Higher rates not lowering application volume
The Wall Street Journal reported that the average 30-year fixed-interest mortgage rate increased steadily in the final two months of 2016, going from the low 3 percent range to above 4 percent nationally. Notably, this was viewed as a necessary move from entities like the Federal Reserve because the economy was in such better shape than most other times in the past decade. According to the news provider, while the national average went up significantly, the highest increases in interest rates were seen in coastal areas, which are projected to continue on this track for a while.

Some areas, including Nantucket, Massachusetts, and New York, might breach the 5 percent interest rate mark in the next few months. The biggest concern here is that it would negatively impact the home buying component of residential real estate. However, in a true show of a resurgent economy, this does not appear to be the case at all.

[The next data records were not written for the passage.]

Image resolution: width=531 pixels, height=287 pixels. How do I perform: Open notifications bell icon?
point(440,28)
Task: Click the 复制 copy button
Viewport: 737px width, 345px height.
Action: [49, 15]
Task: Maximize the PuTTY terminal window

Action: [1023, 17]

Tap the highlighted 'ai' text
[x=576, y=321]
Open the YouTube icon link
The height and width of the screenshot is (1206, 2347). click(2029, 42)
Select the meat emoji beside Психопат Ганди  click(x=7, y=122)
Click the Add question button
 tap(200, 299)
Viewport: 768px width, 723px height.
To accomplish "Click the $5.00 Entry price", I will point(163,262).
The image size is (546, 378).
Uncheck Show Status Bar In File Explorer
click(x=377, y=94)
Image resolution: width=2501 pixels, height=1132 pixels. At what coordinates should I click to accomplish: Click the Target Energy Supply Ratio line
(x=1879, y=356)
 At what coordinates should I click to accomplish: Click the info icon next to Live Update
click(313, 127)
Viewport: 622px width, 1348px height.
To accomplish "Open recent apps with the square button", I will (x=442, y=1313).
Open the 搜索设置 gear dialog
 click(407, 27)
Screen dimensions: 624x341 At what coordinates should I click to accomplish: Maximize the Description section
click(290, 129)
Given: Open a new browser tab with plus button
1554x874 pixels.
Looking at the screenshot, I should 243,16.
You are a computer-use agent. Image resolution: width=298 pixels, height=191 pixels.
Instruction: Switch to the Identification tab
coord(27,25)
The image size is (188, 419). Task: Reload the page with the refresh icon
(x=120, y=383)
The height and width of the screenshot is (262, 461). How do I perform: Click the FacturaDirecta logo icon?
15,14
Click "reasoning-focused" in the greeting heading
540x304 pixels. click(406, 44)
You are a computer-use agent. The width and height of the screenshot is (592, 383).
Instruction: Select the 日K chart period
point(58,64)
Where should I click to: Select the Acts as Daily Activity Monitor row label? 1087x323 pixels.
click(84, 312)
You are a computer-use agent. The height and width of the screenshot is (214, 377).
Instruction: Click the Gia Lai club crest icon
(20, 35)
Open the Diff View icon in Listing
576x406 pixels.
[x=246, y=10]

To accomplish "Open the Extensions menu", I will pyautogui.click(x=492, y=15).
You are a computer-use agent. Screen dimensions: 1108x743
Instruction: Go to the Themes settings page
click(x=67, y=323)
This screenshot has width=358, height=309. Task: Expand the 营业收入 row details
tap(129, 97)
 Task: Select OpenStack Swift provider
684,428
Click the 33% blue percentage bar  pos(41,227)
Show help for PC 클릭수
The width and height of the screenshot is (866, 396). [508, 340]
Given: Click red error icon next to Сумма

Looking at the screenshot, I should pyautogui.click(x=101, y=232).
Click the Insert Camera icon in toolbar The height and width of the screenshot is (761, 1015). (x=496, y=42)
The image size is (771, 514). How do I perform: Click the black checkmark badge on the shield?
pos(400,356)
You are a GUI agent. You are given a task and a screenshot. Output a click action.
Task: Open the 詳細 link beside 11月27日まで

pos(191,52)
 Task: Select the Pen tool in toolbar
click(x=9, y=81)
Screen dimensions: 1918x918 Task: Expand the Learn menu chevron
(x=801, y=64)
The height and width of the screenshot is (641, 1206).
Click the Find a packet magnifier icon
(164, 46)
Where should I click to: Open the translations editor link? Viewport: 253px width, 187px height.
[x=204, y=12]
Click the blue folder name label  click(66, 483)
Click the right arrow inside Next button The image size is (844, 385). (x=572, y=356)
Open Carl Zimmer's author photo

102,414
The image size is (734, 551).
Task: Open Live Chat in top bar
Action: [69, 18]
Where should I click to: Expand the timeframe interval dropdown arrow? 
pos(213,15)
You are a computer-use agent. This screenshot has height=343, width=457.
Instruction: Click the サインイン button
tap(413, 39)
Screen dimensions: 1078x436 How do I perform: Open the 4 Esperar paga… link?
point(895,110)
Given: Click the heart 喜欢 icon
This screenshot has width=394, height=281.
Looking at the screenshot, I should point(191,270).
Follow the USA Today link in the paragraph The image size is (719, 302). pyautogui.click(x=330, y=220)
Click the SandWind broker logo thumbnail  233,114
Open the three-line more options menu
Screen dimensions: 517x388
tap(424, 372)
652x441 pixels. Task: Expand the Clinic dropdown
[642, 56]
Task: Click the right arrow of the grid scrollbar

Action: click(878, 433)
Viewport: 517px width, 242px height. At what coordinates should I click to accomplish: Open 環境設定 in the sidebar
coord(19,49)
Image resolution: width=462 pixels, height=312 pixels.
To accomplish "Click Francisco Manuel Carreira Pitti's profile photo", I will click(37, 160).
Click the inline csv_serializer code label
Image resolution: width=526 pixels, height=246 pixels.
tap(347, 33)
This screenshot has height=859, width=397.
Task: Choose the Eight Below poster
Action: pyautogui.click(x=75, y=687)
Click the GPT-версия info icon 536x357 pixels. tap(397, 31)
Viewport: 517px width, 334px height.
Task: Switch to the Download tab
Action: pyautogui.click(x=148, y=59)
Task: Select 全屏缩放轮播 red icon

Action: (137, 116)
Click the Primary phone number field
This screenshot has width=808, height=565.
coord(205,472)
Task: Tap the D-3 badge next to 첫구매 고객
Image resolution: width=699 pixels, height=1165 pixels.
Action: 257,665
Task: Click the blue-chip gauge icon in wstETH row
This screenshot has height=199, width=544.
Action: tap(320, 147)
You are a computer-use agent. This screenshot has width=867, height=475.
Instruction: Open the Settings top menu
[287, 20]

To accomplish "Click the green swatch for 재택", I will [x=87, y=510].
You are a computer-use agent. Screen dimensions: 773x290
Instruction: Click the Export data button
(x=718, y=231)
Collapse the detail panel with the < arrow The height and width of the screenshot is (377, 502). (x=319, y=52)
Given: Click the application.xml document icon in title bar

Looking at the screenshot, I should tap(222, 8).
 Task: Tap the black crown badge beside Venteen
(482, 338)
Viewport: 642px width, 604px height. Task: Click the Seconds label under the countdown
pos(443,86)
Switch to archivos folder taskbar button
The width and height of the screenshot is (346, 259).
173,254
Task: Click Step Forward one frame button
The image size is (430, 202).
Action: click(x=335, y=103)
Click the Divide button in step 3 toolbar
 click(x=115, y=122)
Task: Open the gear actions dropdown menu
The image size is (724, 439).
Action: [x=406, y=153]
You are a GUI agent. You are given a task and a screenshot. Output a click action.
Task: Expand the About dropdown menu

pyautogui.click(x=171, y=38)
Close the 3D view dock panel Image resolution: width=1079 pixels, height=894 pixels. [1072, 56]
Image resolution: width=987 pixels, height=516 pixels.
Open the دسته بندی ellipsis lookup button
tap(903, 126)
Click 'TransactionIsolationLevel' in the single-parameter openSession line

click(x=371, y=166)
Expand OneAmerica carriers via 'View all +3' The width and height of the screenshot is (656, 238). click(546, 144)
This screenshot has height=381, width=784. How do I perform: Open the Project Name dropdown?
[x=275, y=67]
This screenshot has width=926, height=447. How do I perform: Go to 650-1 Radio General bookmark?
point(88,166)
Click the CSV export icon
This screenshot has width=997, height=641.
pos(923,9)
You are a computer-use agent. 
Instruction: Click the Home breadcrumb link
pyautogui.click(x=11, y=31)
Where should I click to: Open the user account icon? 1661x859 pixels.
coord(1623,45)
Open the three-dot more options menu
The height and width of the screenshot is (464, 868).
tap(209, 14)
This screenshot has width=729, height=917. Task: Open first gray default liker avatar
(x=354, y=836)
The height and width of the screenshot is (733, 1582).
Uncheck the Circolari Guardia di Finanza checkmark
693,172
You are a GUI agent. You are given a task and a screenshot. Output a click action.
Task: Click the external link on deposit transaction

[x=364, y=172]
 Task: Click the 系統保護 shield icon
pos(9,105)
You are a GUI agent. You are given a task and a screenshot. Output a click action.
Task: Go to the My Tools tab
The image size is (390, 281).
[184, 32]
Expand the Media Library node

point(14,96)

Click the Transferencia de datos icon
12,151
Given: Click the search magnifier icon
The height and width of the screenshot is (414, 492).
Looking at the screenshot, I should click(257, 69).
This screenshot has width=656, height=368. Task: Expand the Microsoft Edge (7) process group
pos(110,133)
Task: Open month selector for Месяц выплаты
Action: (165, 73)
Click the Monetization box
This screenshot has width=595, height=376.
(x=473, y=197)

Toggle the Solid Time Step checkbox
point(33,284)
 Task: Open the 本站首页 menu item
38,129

Rather, Consumer Affairs reported that the number of mortgage applications increased in each of the first two weeks of January 2017. What's more, the website, citing data from the Mortgage Bankers Association, pointed out that refinancing applications - which contracted significantly when interest rates first began to rise in Q4 2016, also increased by 7 percent between the first and second weeks of the year. This means that in spite of rate increases, current and prospective homeowners are still confident enough to apply for refinanced or entirely new lines of credit for residential real estate. 

Another reason to celebrate
NerdWallet recently reported that foreclosures have sunk to their lowest volume recorded in the United States since 2007, or right before the economic crisis. This is one of the clearest signs that the nation's financial situation is firing on all cylinders, considering low foreclosure rates translate to a far more confident and stable consumer landscape, which in turn fuels strong performances among retailers. What's more, NerdWallet noted that the number of foreclosures fell by 14 percent in 2016 compared to 2015, which is an impressive drop to say the least. 

Individuals interested in refinancing their mortgage or applying for an entirely new one to purchase a home should always consider working with their local, community bank to identify the best possible program in accordance with unique needs and goals.